Facebook, Twitter ‘harm students literacy’: Principals claim children are so distracted by the sites they don’t bother to read books


Children’s literacy is being damaged by social media, Principals claim.

They say pupils are too distracted by sites such as Facebook and Twitter to bother to read a book.

As a result, thousands are poor spellers and have little understanding of grammar.

A survey of 214 secondary school heads found that 70 per cent believe Facebook and Twitter are ‘bad for literacy’.

Excessive use of such sites means youngsters’ spelling and grammar have deteriorated. For example, some write ‘l8’ rather than ‘late’, while others rely on computer spellcheckers to correct their mistakes.

To make matters worse, many parents do nothing to try to improve these crucial skills.

The research, conducted by Booked, a magazine for schools, found that half of school principals are concerned about their pupils’ approach to reading.

_TASK INSTRUCTIONS_.
• a. Check each statement against the article on social media and children's literacy. Answer yes or no for each, quoting the words from the article that decide it.
(i) The survey covered 214 secondary school heads.
(ii) Most of the heads surveyed said Facebook and Twitter are good for literacy.
(iii) The research was carried out by a magazine for parents.
• b. Carry on the article on social media and children's literacy from its final sentence.

_DATA_.
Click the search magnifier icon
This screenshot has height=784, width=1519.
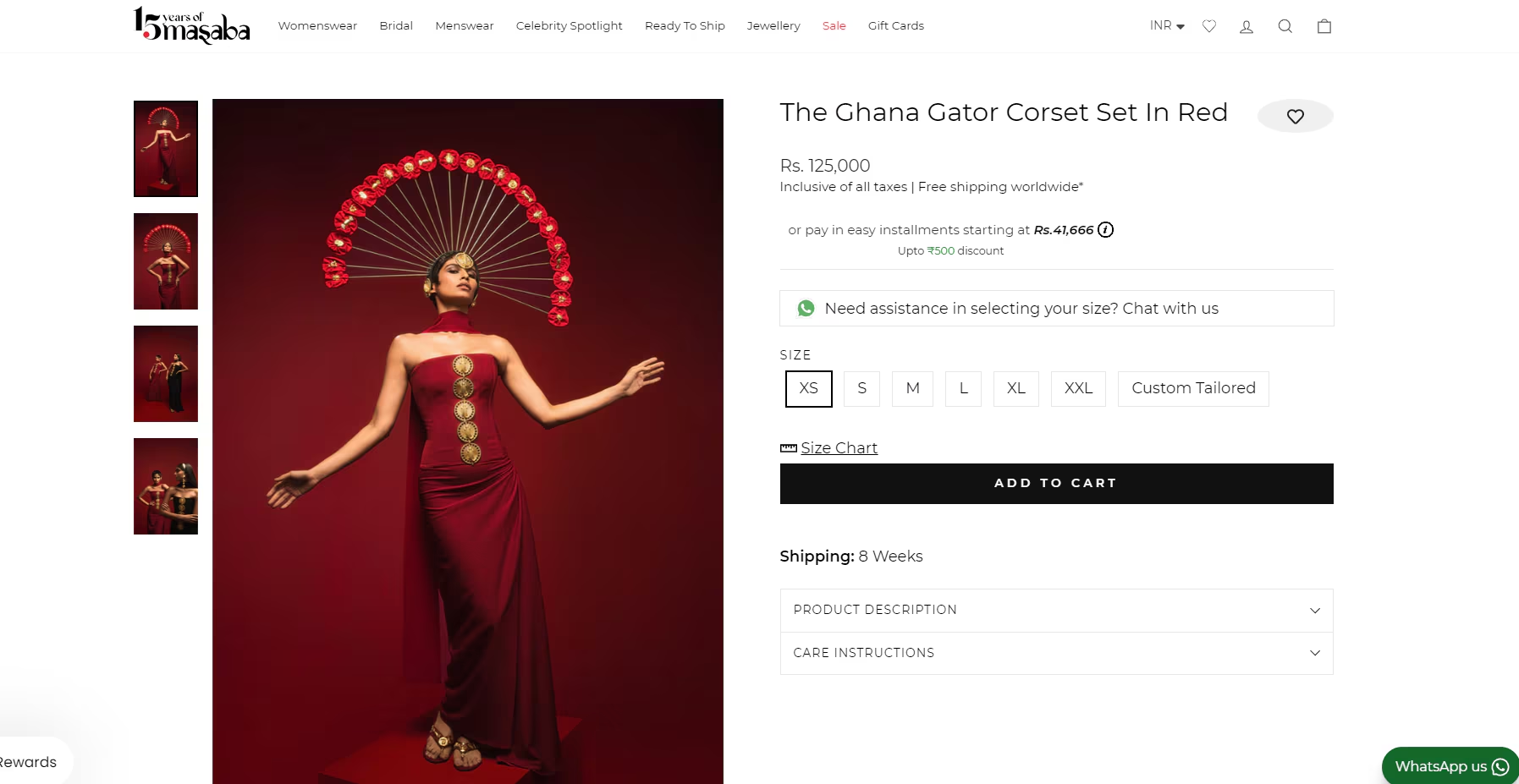[1285, 26]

_RESPONSES FOR EACH TASK_.
• a.
(i) Yes: "A survey of 214 secondary school heads"
(ii) No: "70 per cent believe Facebook and Twitter are ‘bad for literacy’"
(iii) No: "conducted by Booked, a magazine for schools"

• b.
Tsol Keoshgerian, chairman of Booked, said: ‘This is a worrying snapshot of literacy standards. 

It appears to confirm that the massive rise in social media use among the young is having a major impact on writing skills with little or no attempt by parents to stop it.’

Tsol Keoshgerian, chairman of Booked, which encourages children to read and write, said: ‘This is a worrying snapshot of literacy standards in Nigeria today.

She said: ‘Social media has a massive impact on students every day.

‘Ask students [aged 14 and 15] how many of them have read a book for pleasure recently and you might get two or three hands.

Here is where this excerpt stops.